The Results Are in…Meet Your New Board Members
CSTA is pleased to announce the results of the 2012-14 Board of Director elections. The winners of the election are below. CSTA thanks all candidates and members for their participation in the elections. The board members terms will be July 1, 2012 – June 30, 2014.
Heather Wygant – Treasurer
Heather has been teaching high school science for 14 years, primarily geology and environmental sciences. She has received numerous Teacher of the Year awards, including, most recently, the Northern California Geologic Society and the Pacific Section AAPG teach of the year awards. Heather has been active in CSTA since 2007 serving as the High School Director from 2008-2012. She is eager to continue on the Board in a new position as Treasurer.
I believe science education to be one of the most important in education, as it teaches critical thinking, analysis and improves the overall literacy of our youth. It also utilizes all of the other skills learned from Mathematics, English and History, incorporating them together to make a well-rounded member of society. Without these skills, we are not well equipped to excel in the 21st century. Science education should be discovery, hands-on, inquiry based, and using technology as often as possible to lead students to discover the world around them.
CSTA as an organization is extremely important to the science teachers in California. CSTA follows legislation in California that directly affects our students, the way we teach science and even how much science is mandated and in what grades. CSTA works to improve Science Education in California by working with legislators and the State School Board to improve Science Education. I fully support this, and want to continue to be a part of this organization to help improve Science Education in California.
Jeff Orlinsky – High School Director
Jeff has been teaching high school biology for the past 25 years. He currently teaches honors biology, AP biology, and earth science at Warren High School in Downey, CA. As the committee chair for the Assessment and Testing Committee in the California Teacher’s Association, he observed the development of the state standards and monitored state laws in the legislature. Jeff has been a California Science Education Conference presenter every year since 1992.
It is my goal to make science fun, entertaining and attainable for my students. Science is more than the vocabulary found in textbooks or tests. It is how we progress in society. Every day we learn a little more about our world and how it fits in the universe. Along the way, I hope to inspire some students to enter the field of science.
I believe my view of science and science education aligns very nicely with CSTA’s vision and goals. Scientific literacy is very important to me as I know it is to CSTA. I feel CSTA should be a critical player in the approval and development of science curriculum in the state of California, especially Kindergarten through eighth grade. Presently, in the elementary grades any science that is covered does not promote science inquiry and this has to change. I would like to make CSTA stronger by getting more science teachers involved. We must get our message to the science teachers in California before we do anything else.
Gregory Potter – Four-Year College Director
Gregory has been teaching at the university level for 12 years where his focus is on preparing multiple subject preservice teachers how to teach science. He is a Lifetime member of CSTA and is a member in good standing with NSTA and CMC. Gregory is strongly involved in the K-12 Alliance and has been involved in numerous science education projects in Northern California. He is a past Region 1 Director on the CSTA Board and has presented at many CSTA conferences.
Science education is often neglected in the curriculum of elementary schools, particularly during the primary grades. To achieve meaningful approaches to learning, teachers, as primary gatekeepers of early childhood education must be willing to include science in an already full curriculum that focuses intensely on literacy and mathematics. Science education should not be limited to simply increasing students’ knowledge of content, for there is a much broader and more important goal for K-12 science: the development of students as critical thinkers!

- WHAT THIS TASK INVOLVES
Decide whether each statement below agrees with the election announcement, answering yes or no and quoting the deciding words of the announcement: 1. Heather Wygant served as the High School Director from 2008 to 2012. 2. Jeff Orlinsky teaches at a high school in Sacramento. 3. Gregory Potter has taught at the university level for 25 years.

- RECORDED INFORMATION
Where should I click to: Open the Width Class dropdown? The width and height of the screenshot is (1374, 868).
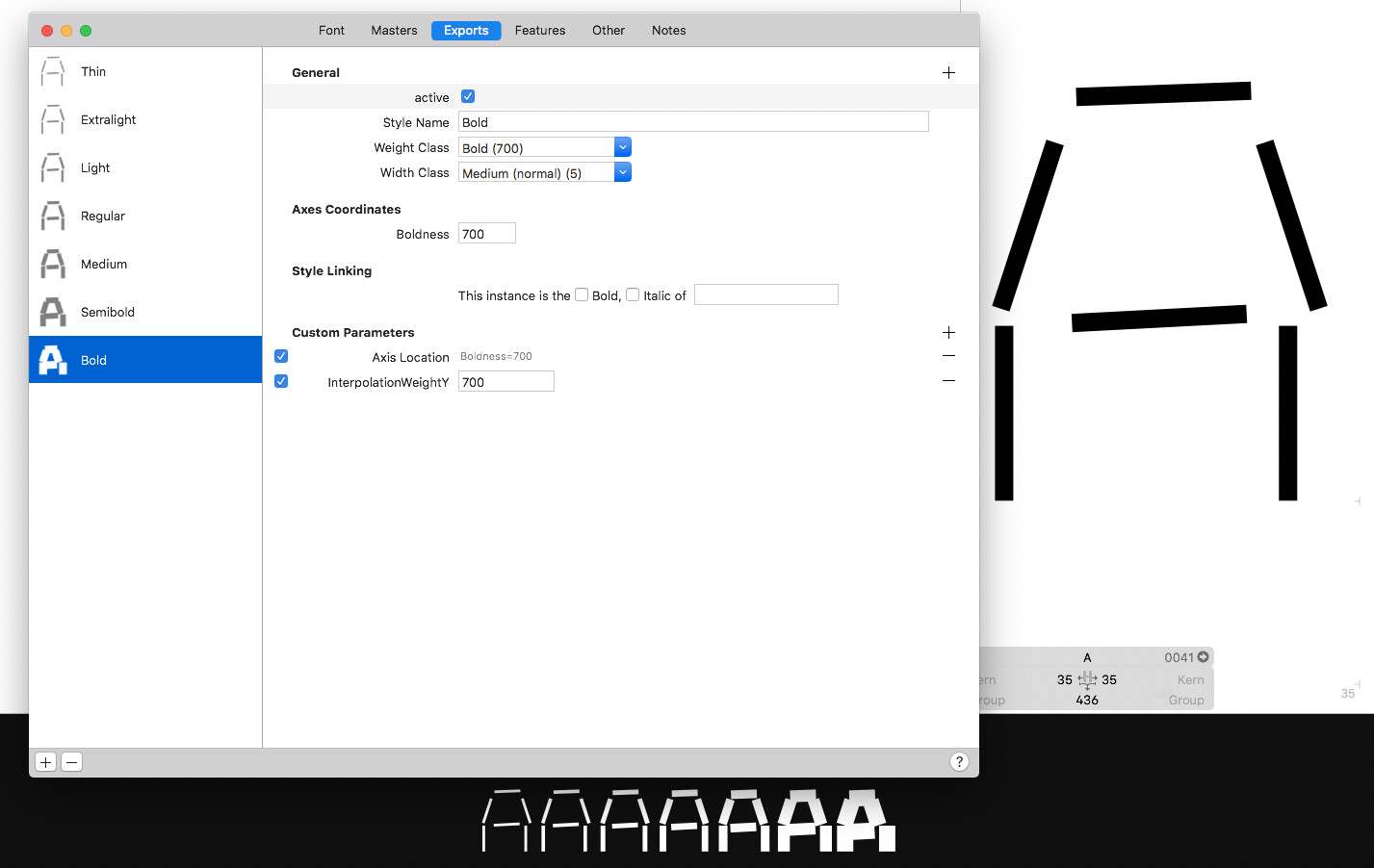click(622, 172)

- OUTPUT OF THE EXERCISE
1. Yes: "serving as the High School Director from 2008-2012"
2. No: "at Warren High School in Downey, CA"
3. No: "teaching at the university level for 12 years"